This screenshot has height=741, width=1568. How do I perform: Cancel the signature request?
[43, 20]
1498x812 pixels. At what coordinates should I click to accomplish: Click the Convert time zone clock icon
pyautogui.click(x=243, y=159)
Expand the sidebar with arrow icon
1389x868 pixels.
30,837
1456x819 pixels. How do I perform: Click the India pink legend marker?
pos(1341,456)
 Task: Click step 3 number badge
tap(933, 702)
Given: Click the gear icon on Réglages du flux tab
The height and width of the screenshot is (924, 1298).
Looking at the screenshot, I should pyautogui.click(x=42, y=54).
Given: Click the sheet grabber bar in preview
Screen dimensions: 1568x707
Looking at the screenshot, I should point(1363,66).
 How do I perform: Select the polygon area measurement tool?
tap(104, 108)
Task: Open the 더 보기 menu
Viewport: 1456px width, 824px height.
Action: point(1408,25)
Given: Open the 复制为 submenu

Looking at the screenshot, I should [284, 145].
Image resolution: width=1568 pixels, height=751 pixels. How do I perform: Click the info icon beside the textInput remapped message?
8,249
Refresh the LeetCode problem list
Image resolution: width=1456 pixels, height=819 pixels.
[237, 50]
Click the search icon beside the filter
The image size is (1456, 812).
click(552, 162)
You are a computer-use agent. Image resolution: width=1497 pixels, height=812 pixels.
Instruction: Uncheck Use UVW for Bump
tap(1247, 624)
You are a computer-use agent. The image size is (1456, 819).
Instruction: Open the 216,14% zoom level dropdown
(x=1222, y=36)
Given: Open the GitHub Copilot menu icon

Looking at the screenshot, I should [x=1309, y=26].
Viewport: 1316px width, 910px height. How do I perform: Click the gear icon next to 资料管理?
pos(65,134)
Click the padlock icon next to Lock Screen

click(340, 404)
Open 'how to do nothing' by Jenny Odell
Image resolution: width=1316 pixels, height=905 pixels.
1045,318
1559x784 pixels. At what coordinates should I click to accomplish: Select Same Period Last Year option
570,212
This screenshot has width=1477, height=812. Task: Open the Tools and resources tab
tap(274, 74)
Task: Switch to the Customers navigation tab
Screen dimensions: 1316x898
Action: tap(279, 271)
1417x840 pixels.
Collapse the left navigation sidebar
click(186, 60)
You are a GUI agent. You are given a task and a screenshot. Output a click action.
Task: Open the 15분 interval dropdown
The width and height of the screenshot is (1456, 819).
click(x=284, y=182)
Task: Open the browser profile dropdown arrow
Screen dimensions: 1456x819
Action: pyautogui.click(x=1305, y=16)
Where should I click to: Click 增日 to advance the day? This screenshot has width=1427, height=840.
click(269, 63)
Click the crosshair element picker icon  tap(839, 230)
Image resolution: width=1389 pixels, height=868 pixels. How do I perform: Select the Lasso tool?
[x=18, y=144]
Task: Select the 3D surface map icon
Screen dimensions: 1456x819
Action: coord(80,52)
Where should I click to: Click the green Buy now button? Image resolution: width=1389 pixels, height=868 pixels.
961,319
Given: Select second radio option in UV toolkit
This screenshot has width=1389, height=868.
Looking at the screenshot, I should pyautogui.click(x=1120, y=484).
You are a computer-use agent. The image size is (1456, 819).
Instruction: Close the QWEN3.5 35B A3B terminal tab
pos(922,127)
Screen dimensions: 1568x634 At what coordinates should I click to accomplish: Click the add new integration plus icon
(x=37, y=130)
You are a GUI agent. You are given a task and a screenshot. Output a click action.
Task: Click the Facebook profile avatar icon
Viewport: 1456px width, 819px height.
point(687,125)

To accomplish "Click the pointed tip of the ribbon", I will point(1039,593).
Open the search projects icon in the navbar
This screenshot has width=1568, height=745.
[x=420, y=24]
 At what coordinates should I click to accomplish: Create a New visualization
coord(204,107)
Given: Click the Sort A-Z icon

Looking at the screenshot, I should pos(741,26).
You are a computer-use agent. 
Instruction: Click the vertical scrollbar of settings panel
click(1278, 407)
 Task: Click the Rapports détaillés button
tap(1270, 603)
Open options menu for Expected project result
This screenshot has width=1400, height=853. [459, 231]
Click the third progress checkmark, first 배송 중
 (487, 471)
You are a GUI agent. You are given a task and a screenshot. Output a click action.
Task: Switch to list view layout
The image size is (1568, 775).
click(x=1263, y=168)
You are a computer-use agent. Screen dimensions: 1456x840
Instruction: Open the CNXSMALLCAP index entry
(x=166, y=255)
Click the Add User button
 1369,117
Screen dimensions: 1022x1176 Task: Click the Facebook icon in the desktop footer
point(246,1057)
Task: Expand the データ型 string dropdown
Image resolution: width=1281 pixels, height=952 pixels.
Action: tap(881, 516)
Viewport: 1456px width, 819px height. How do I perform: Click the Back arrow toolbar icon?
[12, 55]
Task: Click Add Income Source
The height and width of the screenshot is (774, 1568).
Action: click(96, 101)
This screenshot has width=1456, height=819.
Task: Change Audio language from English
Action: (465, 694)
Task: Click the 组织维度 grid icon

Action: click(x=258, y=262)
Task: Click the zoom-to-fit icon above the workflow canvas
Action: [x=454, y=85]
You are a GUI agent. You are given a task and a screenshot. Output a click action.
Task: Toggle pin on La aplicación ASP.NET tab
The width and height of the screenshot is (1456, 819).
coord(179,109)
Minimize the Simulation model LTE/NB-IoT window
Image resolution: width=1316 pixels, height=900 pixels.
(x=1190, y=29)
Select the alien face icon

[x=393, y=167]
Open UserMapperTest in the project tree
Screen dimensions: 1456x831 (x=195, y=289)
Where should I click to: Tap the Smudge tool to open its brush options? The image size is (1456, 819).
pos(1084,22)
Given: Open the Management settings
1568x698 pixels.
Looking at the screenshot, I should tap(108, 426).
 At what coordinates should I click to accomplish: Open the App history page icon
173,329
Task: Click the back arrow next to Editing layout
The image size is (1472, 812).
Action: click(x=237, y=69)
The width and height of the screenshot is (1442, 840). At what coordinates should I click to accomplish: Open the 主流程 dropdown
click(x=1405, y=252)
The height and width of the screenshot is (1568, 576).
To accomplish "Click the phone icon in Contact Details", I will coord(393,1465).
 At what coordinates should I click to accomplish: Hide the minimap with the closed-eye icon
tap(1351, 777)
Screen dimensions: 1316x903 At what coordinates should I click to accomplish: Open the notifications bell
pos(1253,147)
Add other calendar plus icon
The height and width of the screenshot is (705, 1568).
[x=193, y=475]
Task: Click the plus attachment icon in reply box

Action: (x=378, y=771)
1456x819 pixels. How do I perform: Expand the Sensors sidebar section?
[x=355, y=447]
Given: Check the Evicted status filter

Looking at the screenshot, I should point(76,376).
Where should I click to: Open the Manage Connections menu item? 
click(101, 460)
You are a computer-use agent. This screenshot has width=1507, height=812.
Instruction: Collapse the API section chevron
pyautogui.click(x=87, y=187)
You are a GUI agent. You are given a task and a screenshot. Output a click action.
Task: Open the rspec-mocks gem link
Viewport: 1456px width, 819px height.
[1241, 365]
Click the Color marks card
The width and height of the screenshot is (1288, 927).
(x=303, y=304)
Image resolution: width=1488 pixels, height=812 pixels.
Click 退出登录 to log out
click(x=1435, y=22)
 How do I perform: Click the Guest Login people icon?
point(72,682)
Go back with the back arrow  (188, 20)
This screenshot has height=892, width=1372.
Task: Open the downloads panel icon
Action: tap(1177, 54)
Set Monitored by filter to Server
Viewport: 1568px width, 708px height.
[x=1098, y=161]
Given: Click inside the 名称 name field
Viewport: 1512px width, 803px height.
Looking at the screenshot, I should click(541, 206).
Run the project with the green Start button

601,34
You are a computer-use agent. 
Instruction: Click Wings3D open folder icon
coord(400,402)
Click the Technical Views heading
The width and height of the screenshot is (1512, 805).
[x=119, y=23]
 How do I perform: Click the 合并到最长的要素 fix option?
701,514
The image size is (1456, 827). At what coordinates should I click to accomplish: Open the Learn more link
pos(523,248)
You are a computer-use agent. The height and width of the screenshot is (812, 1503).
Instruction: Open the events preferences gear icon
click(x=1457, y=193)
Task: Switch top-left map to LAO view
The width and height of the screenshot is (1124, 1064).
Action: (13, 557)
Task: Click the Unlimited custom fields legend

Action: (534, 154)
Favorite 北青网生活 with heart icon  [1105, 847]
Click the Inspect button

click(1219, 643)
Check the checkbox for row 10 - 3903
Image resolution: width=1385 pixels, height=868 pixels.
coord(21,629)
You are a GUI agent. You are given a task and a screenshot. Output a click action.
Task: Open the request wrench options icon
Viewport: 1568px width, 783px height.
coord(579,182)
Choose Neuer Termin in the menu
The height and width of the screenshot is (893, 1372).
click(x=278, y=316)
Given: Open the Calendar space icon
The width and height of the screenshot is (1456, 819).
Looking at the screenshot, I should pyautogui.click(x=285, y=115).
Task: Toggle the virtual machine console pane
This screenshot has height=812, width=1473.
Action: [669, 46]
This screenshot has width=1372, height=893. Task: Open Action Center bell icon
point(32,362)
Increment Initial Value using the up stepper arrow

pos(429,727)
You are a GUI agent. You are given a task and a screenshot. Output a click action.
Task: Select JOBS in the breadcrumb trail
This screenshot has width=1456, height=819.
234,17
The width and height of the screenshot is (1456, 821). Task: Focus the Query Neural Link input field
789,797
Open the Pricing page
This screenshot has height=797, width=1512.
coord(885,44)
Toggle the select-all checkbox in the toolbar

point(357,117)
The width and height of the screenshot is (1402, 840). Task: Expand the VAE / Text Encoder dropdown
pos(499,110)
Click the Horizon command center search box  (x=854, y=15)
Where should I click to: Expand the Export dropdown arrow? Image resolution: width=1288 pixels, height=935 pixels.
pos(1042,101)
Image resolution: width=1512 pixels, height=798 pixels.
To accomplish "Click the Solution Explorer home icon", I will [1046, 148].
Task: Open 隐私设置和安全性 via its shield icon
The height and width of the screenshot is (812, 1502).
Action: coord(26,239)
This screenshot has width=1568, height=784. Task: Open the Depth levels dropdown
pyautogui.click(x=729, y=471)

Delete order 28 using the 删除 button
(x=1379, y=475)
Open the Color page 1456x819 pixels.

^^^^^^^^

__Activity__. Which lines in the data above hold the string "layout"? Return each of them.

__Response to the task__.
Task: Switch to list view layout
Task: Click the back arrow next to Editing layout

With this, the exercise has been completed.